**Records supplied**
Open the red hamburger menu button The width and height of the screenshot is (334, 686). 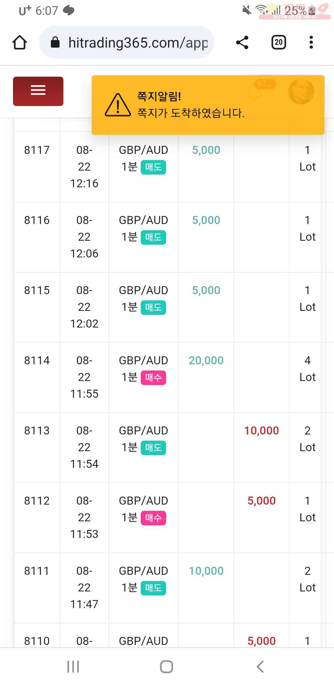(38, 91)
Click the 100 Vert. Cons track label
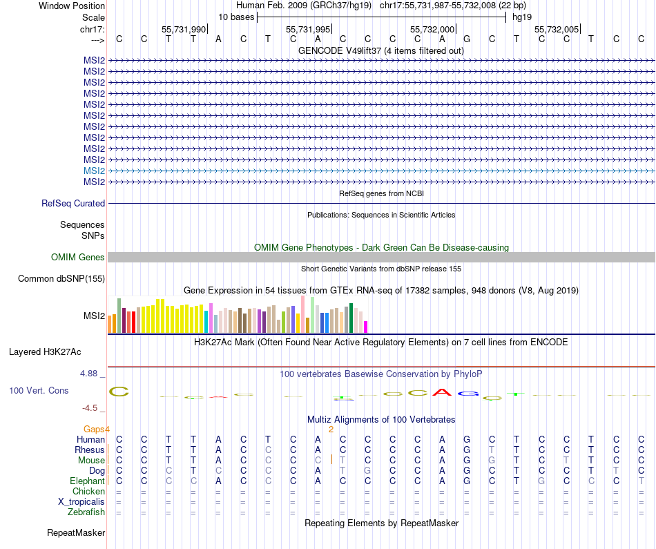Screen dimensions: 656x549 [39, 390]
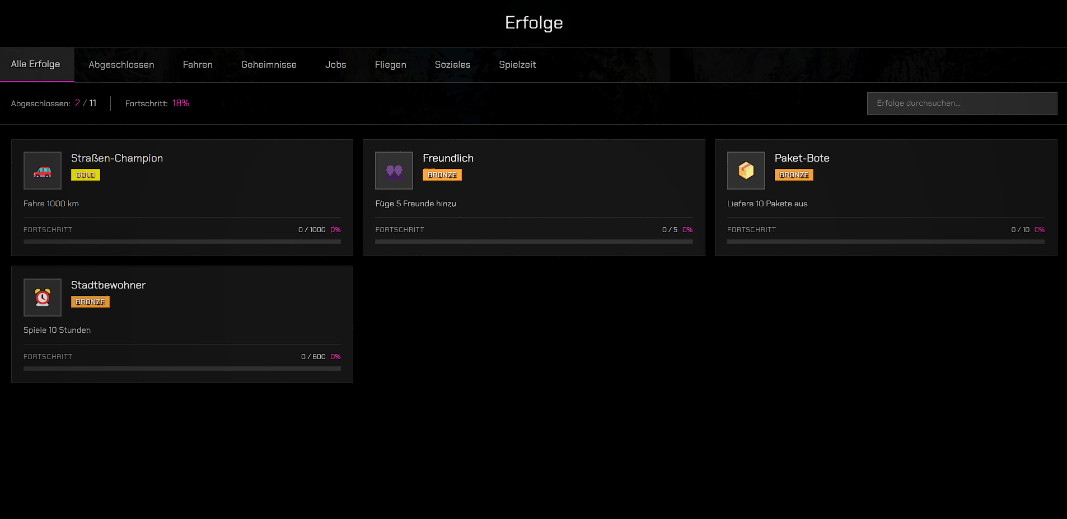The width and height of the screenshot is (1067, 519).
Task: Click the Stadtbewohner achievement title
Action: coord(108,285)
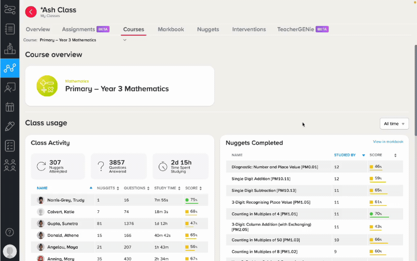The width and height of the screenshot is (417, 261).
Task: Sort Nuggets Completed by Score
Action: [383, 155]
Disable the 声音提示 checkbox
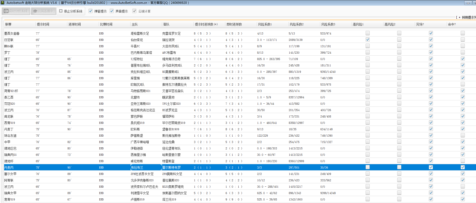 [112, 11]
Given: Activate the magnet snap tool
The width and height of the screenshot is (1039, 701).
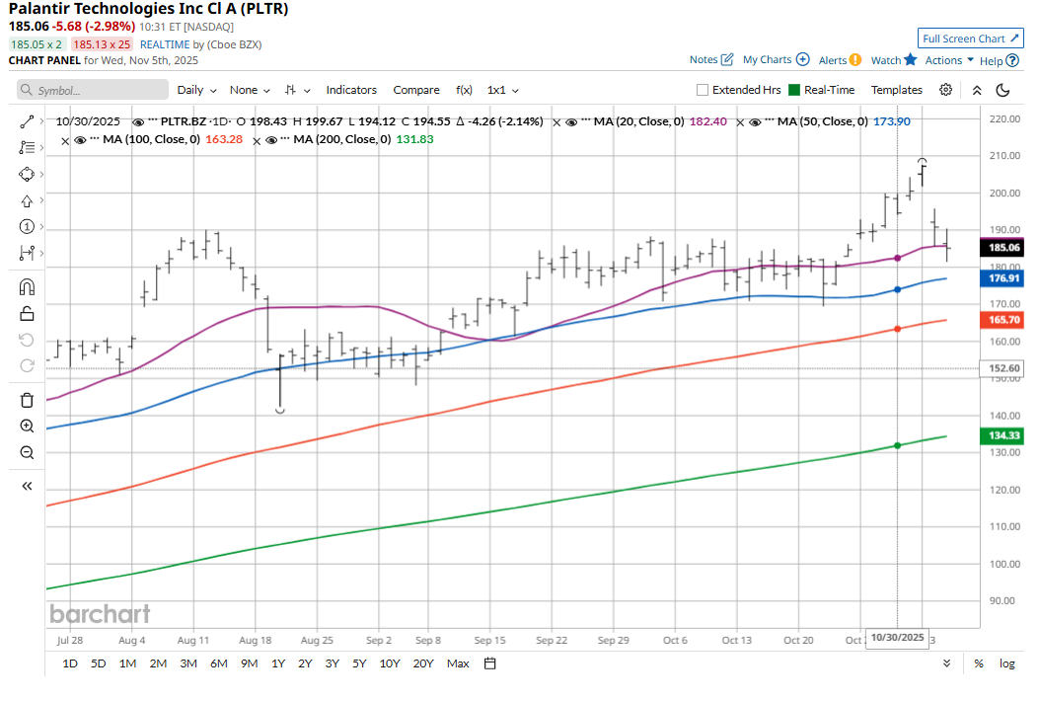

**Your goal**
Every line from the one containing "Click the 100 Vert. Cons track label" through the last line of the listing must be written out again exactly, and no other line. Leave the pictures aside.

**Written response**
Click the 100 Vert. Cons track label
Screen dimensions: 656x549 [39, 390]
The width and height of the screenshot is (1067, 519).
Task: Click the Stadtbewohner achievement title
Action: coord(108,285)
The width and height of the screenshot is (417, 261).
Task: Sort Nuggets Completed by Score
Action: [383, 155]
Disable the 声音提示 checkbox
 [112, 11]
Given: Activate the magnet snap tool
The width and height of the screenshot is (1039, 701).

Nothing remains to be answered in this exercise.